При этом уровень осмысления, глубины анализа, мне кажется, утрачивается. Здесь мы можем, сравнивая с первой половиной ХХ века, не говоря уже о XVIII и XIX веках, вести речь об исчезновении глобальных теоретических подходов. Конечно, в конкретных науках это сохраняется, но некие общие мировоззренческие системы, как когда-то были великие философские и религиозные системы, не появляются. В целом, культура становится более поверхностной, более плоскостной, «мигающей», не предполагающей самостоятельного мышления, ориентирующей людей на потребление, а не на критическое восприятие уже готовых продуктов.

— Возможно, речь идет о все большей специализации: в древности все занимались охотой, а чуть позже появились охотники.

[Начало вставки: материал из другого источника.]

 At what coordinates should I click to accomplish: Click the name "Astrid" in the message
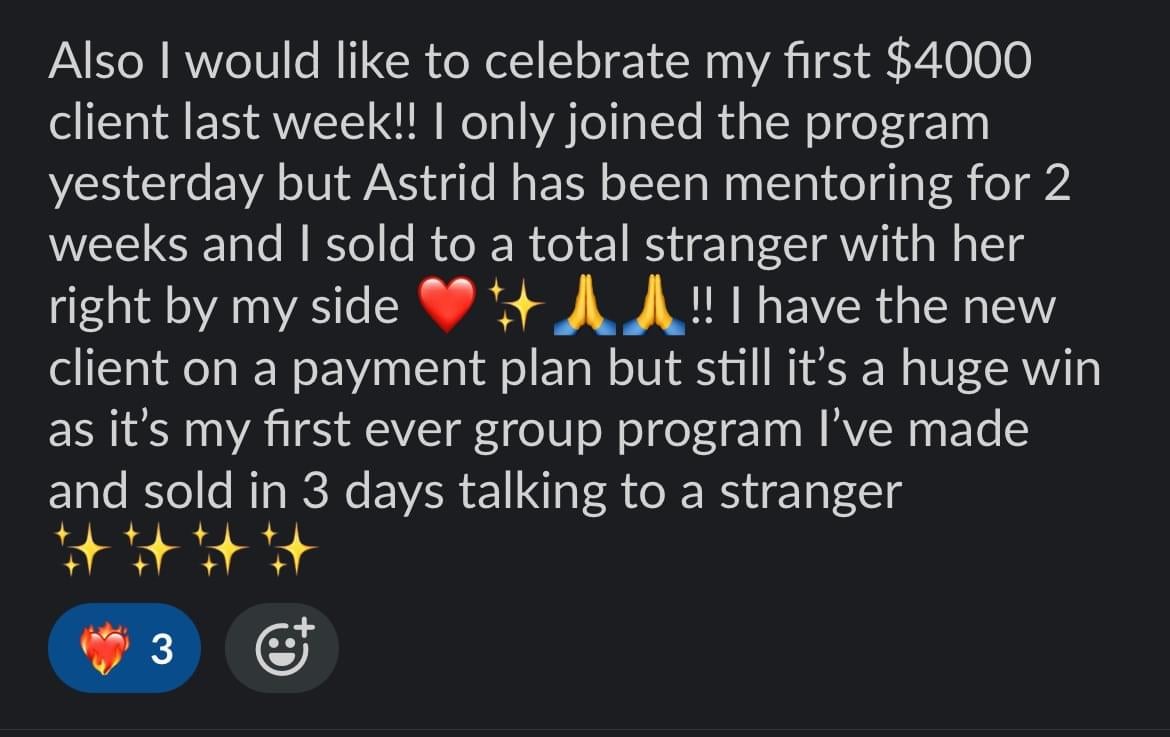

Так и с философией, которой в эпоху Возрождения «баловались» многие, а сейчас только дипломированные философы. Общий уровень падает, но специализация повышается?

— Согласен. Но я бы все-таки не делил четко на «или — или», поскольку серьезные новаторские разработки предполагают фундаментальную науку, которая никуда не денется от общемировоззренческих вопросов — хотя бы на уровне мышления отдельных гениев, таких, как Энштейн, Дарвин, Фрейд. Дальнейший научный прорыв даже в отдельных научных сферах все равно должен быть подкреплен теоретическими общемировоззренческими тылами.

— Во все времена смена социально-экономических формаций влекла за собой изменения в культуре. Так, на мой взгляд, и сейчас мы наблюдаем вслед за появлением информационного общества и информационную культурную революцию, культуру нового общества. Хотя многие полагают, что речь, скорее, идет о культуре и антикультуре.

— Для меня вся массовая культура — антикультура. Культура предполагает личное творческое начало, ориентированное на высшие ценности, масскульт ориентирован на прибыль. Его цель — производство не культурных ценностей, а дополнительного капитала. То есть подменяется сама природа культуры: она становится средством обслуживания экономических или политических интересов.

— Чем грозит человеку необразованность, прекрасно понимают и на Западе, где культура давно стала той демаркационной линией, которая разделяет общество на элиту и «рабочих лошадок». Учитывая, что именно развитые страны диктуют миру правила игры, не построим ли мы со временем мир, описанный еще Гербертом Уэллсом, в котором всеми благами цивилизации пользуется правящая элита — все прочие обречены лишь на каторжный труд под землей?

— Западное общество способно обеспечить нормальный жизненный уровень практически всем. Но управлять массами удобнее тогда, когда они меньше думают и заняты делом. Помните известный римский тезис: хлеба и зрелищ? Хлеба хватает, зрелищ сколько угодно, и для основной массы населения в любой стране большего и не надо.

— Если прежде в каждом государстве существовала своя элита, то при современной глобализации мира могут появиться целые государства господ.

— Действительно, в последнее время все больше увеличивается разрыв между передовыми странами и деградирующими. Но не все так однозначно. В мире сейчас происходит прорыв двух интенсивно развивающихся гигантов — Китая и Индии. Нынешняя гегемония Запада может быть прекращена возродившимся Востоком. Америка все больше увязает в войне с Мусульманским миром, что ее, прямо скажем, не усиливает. Она перестает быть и большим культурным «плавильным котлом»: отдельные ее этнические группы («латиносы», китайцы, индусы и пр.), живя по американским законам, научились функционировать самостоятельно, сохраняя собственные традиции и язык.

— То есть дестабилизация происходит не только в Украине?

— Это всемирный процесс. Но некоторые страны реально на подъеме и вышли на какую-то определенную перспективу развития — как Китай и Индия. Другие вполне довольны тем, что имеют (Западная Европа), им не надо большего, но хотели бы, чтобы их не трогали и оставили все, что у них есть. Америка, обладая основным мировым капиталом, не может его не контролировать, а поэтому ей нужен, в идеале, контроль над всем миром. Потому она и ориентирована на экспансию под самыми примитивными идеологическими лозунгами. Для постсоветских же стран, среди которых и Украина, а также стран Латинской Америки и мусульманского мира можно предположить благоприятные формы развития, однако не менее вероятны перспективы стагнации и даже деградации.

…Если, разумеется, вовремя не изменим отношение к собственной науке, образованию, языку, традициям, словом, всему тому, что и составляет понятие «культура».